Miss Lloyd is referencing the Education and Inspections Act 2006. While I didn't do a lot of in-depth reading on which ways this act may have had less than stellar executions, the wording makes it clear that the opportunity for such was obvious and very feasible. As was the fact that recently I got to see a Brit post about how they understood the motivations for 9/11 after it was announced that the USA would have slightly better hours for streaming the upcoming new episode of Doctor Who (which, y'know, we could unpack six ways from Sunday, but this chapter has enough tracts already without throwing in the exploitation of Afghanistan for the sake of political games with Russia by both Britain and America for the last two hundred and twenty-five years), so clearly some people learned nothing.

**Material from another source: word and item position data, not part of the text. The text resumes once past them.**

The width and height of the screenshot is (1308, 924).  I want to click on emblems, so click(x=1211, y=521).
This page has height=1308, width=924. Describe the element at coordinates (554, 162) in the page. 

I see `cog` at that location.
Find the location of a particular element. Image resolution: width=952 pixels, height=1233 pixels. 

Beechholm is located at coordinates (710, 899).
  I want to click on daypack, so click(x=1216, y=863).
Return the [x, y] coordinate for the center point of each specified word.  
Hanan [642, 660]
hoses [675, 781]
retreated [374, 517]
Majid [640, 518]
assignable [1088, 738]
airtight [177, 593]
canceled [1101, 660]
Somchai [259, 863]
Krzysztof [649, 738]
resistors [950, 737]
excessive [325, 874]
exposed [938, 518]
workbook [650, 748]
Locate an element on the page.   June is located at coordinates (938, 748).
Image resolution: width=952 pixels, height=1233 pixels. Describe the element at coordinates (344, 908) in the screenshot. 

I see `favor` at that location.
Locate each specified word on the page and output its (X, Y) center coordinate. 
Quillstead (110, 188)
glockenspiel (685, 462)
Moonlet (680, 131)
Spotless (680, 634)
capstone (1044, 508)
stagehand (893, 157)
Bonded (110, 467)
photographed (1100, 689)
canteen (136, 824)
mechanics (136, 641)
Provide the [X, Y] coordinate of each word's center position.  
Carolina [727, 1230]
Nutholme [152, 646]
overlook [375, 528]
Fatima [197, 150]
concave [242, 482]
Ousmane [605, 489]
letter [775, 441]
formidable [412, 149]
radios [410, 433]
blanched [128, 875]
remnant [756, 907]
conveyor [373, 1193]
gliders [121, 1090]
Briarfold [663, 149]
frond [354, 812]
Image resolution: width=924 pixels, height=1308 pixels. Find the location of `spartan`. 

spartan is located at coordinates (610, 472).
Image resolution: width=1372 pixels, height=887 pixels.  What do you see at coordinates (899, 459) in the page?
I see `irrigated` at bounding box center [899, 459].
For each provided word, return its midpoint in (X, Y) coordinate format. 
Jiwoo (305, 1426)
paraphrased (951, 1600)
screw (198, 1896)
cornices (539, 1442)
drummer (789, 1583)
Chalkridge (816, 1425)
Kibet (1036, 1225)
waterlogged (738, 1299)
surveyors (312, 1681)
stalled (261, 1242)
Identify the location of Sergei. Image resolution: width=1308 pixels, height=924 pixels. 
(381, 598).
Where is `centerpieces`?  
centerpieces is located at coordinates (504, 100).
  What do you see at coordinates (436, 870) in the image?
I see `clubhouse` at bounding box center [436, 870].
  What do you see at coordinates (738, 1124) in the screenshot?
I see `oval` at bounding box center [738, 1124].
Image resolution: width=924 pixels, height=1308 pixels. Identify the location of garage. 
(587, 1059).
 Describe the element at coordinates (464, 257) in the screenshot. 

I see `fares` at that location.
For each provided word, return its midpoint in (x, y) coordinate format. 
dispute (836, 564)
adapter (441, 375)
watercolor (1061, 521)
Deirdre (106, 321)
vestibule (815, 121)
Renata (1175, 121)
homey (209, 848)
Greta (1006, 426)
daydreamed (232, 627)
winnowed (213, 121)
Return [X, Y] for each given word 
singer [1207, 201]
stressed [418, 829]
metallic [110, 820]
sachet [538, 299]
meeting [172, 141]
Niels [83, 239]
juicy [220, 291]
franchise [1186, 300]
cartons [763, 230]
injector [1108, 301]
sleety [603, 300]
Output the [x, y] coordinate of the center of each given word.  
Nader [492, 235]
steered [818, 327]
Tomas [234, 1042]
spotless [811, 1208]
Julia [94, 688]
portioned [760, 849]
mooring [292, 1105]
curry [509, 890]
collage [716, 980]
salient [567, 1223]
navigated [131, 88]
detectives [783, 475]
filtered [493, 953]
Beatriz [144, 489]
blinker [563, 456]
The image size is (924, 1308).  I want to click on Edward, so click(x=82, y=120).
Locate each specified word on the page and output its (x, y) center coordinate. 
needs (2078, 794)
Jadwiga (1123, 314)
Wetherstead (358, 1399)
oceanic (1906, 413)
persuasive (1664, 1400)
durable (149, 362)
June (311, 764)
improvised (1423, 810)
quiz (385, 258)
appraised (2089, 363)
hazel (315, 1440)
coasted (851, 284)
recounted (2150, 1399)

Yes, there were a lot of conversations had about the different merits and nuances of anti-heroes and the factors that created them… because there are a lot of conversations to be had. Hell, we didn't even do all of them. The pleasures of having two comic enthusiasts who love picking apart characters personalities and motivations (and sometimes the background influences from the writers/time frame of creation, especially with the Comics Code) working together.

The TV License fee enforcement is actually rather drastic, as learned from this video here: Youtube - /QC7PJwIl2lY, which is Britain's Controversial TV Licence | Tales From the Bottle, by Qxir. You'll have to punch it in manually, since I forgot that FFnet Hates Links.

Yes, I think Kipling's 'If—' is overrated. I'm not saying I hate Kipling, I just don't like that particular poem and I agree with the critiques leveled against it.

Most of the conversation about Trudy's nature was lifted from the original comic, but the bit about schizophrenia is based on the actual symptoms displayed.